Seine Idee: Ließe sich die Roggentrespe womöglich für die Bierproduktion kultivieren und somit der Nachwelt erhalten? Gerstberger und Frank Hilbrig, ein wissenschaftlicher Mitarbeiter am Lehrstuhl für Bioprozesstechnik der Uni Bayreuth, nahmen Kontakt nach Kulmbach auf - genauer gesagt zur Firma Ireks. Dort arbeitet Matthias Hansen als Leiter des Betriebslabors Malz. Der Diplomingenieur war den Bayreuthern kein Unbekannter: Er war in Erlangen am gleichen Lehrstuhl wie Doktorand Songvan Ben Huang, der in Bayreuth zusammen mit Gerstberger und Hilbrig das ungewöhnlichen Brauobjekt initiierten.Und so trafen sich alle zu einem besonderen Experiment in den Laboren der Kulmbacher Großmälzerei, um aus zwölf Kilogramm (!) Körnern Malz herzustellen.

"Es war auch für mich ein Blindschuss", sagt Matthias Hansen mit einem Lächeln. Von Broten mit Roggentrespe weiß er, dass sie ein besonderes, an Nüsse erinnerndes Aroma entfalten. Der gebürtige Nürnberger erstellte nach einem Standardverfahren das ungewöhnliche Trespenmalz; heraus kamen knapp sechs Kilogramm für rund 40 Liter Bier. "Wie üblich haben wir entsprechende Laboranalysen gemacht, wie sie Usus sind bei der Qualitätssicherung. Festzustellen war: Die Würze aus Roggentrespe-Malz weist eine ähnlich hohe Viskosität wie die aus Roggenmalz auf. Die Viskosität ist somit deutlich höher als die von Gersten- und Weizenmalzwürzen."

Das Rezept für das Craft-Bier (Stammwürze 12,8 Prozent, 5,5 Prozent Alkoholgehalt) hat sich der gebürtige Nürnberger selber ausgedacht. "Wir mussten uns erst herantasten, welcher Anteil an Trespenmalz der beste ist. Das Gras verströmt einen starken Geruch und hat einen spürbaren Eigengeschmack, insofern probierten wir es mit 40 Prozent und dazu 60 Prozent Gerste."
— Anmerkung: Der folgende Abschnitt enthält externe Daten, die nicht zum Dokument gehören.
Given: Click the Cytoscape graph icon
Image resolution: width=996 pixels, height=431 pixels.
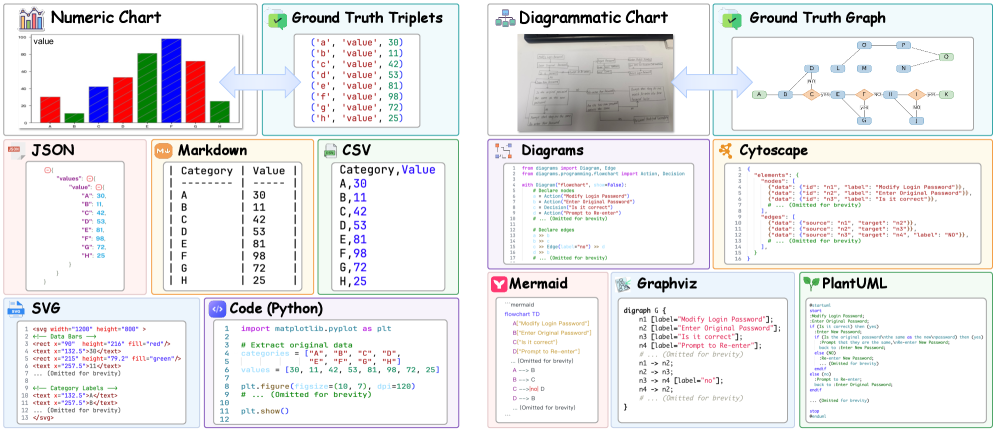Looking at the screenshot, I should pos(725,151).
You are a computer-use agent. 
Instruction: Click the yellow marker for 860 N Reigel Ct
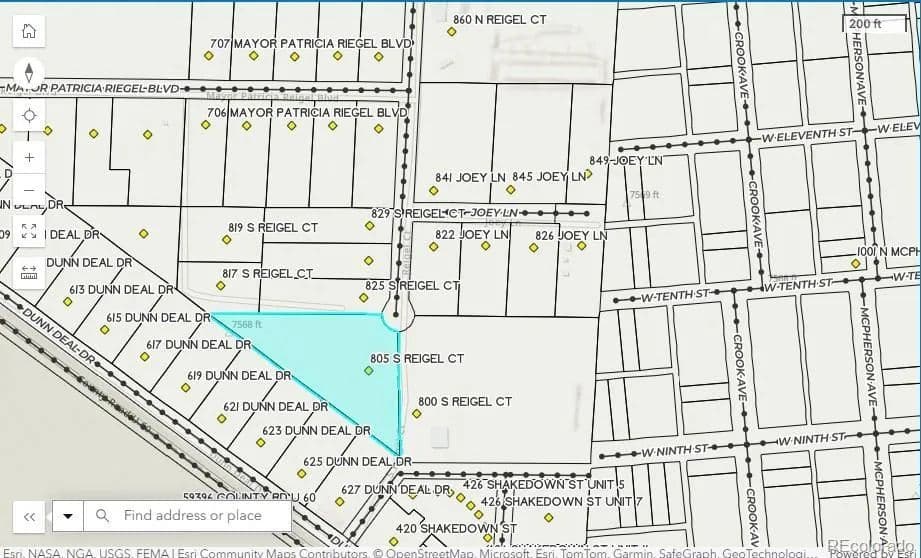click(452, 32)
Der erste Versuch ist gelungen

Und wie mundet es? Hansen, der auch Biersommelier ist, umschreibt es so: "Ich finde den ersten Versuch durchaus gelungen. Das Mundgefühl ist sämig. Der Geruch ist sortentypisch - auch der Geruch der Würze. Geschmacklich ist es vergleichbar mit herkömmlichen Bieren aus alternativen Getreidearten. Vor der Gärung stellte sich, wie zu erwarten, ein starkes Nussaroma ein - davon ist leider im fertigen Bier nichts mehr zu schmecken gewesen. Wir wissen nicht genau, woran das liegt. Womöglich hat die Hefe die Aromakomponenten der Trespe zu stark verstoffwechselt. Besser wäre es, den Trespe-Anteil auf 50 Prozent erhöhen."

So viel müssten es auch mindestens sein, um ein Roggentrespe-Bier auf den deutschen Markt bringen zu dürfen, so wie es etwa beim Weizenbier der Fall ist. "Es war für uns eine Weltpremiere, vor allem aber ein Experiment, das nicht in ein fertiges Produkt münden sollte. Ein kommerzieller Hintergrund bestand nicht. Die zur Verfügung stehende Menge an Roggentrespe ist auch viel zu gering. Dafür bräuchten wir Mengen im Tonnen- statt im Kilobereich." Doch woher nehmen?

Pedro Gerstberger will im kommenden Jahr erneut Roggentrespe auf dem Testgelände anbauen. Und vielleicht ergibt sich, entsprechende Erträge vorausgesetzt, irgendwann eine Nische im Sektor der boomenden Craft-Biere. Emmer- und Dinkelbiere sind ja bereits erhältlich. "Ich könnte mir vorstellen", sagt Matthias Hansen, "dass auch ein Getränk aus Roggentrespe seine Liebhaber findet. Das müsste man vor Fachpublikum auf einer Lebensmittelmesse mal ausprobieren." Dafür aber reicht der erste Sud aus Bayreuth definitiv nicht.